マンションのなかにも、いわば「ゴミマンション」が存在する。
個人住宅専門の清掃業者の話によると、
「ゴミ屋敷以上にゴミマンションのほうが実数は多い。
ただ一戸建てと違って目立たないだけ」という。
確かにマンションの内部は建物の構造上、外からは見えにくい。
だが一歩なかに入ると、
コンビニ弁当の容器やポリ袋、雑誌、衣類が山をなし、
捨てられない家具や道具などで、
足の踏み場もないほど散らかり放題。
コンクリートの巨大なゴミ箱と化している住宅は、私たちの想像以上にあるようだ。
「独り暮らしのお年寄りばかりではないですよ。
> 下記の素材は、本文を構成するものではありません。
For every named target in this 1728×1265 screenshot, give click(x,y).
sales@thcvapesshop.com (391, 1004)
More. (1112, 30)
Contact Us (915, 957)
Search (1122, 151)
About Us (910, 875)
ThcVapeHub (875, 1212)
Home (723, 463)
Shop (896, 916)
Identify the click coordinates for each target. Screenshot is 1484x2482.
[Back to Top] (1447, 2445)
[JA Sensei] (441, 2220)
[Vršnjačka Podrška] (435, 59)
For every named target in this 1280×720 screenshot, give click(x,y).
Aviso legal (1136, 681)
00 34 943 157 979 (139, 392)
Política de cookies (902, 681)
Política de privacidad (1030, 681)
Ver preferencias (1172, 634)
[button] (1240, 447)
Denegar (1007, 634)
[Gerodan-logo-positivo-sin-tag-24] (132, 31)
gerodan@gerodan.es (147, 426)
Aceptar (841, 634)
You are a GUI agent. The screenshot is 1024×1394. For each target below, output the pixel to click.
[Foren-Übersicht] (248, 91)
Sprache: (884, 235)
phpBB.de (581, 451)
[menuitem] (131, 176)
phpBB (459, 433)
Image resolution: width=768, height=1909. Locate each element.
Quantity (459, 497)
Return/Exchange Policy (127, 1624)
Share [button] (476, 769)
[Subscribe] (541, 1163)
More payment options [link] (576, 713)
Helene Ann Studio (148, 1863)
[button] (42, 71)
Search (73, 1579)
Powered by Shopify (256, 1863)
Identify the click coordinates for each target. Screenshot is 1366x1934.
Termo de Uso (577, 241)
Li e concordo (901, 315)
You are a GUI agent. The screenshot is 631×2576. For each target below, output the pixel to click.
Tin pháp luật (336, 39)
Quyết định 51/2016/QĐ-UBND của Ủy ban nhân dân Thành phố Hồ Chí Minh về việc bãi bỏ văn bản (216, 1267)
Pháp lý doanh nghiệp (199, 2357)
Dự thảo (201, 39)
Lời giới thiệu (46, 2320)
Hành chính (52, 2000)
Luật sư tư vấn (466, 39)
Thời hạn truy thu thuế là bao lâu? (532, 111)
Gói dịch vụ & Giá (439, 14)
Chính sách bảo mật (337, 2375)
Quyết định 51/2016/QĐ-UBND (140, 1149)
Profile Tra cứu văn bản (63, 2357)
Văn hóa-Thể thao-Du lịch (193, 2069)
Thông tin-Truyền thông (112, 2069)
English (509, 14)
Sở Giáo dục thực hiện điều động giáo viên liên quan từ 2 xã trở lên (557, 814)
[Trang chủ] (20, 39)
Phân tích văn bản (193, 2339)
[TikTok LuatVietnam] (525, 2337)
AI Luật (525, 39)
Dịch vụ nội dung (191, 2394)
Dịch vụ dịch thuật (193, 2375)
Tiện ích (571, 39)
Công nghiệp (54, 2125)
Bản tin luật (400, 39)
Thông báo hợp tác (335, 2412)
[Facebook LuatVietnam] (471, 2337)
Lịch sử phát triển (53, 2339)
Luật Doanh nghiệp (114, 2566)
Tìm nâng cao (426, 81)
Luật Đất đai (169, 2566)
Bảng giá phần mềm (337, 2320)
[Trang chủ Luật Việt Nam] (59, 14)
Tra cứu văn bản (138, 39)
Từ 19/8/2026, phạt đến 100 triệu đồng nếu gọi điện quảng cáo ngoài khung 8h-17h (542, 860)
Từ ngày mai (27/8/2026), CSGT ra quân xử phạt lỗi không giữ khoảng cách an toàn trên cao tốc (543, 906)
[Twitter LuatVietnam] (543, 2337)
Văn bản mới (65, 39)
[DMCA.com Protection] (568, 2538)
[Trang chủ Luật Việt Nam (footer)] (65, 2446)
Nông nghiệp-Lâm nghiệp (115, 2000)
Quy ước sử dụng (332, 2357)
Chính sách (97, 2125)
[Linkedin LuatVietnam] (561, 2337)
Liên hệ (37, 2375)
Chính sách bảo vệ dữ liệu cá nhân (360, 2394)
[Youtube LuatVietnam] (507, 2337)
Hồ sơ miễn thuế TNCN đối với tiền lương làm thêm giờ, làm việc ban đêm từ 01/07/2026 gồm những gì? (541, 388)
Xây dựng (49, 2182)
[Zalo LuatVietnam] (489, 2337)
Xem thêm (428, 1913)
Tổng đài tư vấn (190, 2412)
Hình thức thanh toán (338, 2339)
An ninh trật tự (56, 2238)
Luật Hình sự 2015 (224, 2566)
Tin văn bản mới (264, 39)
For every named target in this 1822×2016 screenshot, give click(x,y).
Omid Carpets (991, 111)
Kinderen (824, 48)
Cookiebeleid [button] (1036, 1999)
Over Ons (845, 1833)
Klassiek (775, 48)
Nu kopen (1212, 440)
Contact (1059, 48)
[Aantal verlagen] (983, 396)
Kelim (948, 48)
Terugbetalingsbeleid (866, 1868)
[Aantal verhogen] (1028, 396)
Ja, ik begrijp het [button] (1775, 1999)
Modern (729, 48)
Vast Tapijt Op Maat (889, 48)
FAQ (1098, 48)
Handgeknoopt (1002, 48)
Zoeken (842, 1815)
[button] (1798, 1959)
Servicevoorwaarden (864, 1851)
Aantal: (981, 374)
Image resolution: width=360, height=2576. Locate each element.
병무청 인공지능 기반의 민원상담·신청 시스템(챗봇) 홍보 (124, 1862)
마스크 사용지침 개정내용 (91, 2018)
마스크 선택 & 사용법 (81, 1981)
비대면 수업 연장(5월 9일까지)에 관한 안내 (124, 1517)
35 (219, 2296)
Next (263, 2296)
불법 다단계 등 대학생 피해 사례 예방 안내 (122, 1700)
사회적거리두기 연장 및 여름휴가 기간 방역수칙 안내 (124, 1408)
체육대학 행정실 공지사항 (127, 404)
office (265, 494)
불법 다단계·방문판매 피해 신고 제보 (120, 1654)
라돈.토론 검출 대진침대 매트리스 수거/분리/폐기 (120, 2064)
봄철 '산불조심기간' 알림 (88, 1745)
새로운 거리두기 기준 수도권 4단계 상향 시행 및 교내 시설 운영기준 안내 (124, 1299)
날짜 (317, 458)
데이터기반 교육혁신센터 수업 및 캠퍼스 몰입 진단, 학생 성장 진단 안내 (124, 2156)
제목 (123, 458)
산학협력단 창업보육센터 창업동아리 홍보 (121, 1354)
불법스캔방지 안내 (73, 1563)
若い住人も多い。
なかには家族のケースもある。
両親、子供はそれぞれ会社や学校に普通に通っていて、身なりも清潔そのものです。
ただ、自分たちで清掃できない。料理もしない。食事はほとんど外食か弁当でしょう。ゴミ
マンションは隠れたゴミ屋敷です。全国にどれくらいあるか見当もつかない。
考えると怖いことですよ」と、その清掃業者はいった。
結局、ゴミマンションがゴミ屋敷ほど顕在化しないのは、
マンションという密室に臭気が閉じこめられているということも大きいのだろう。
隣り近所を巻きこむほどの悪臭を放たない分、
地域社会の問題として露出もしないのだろう。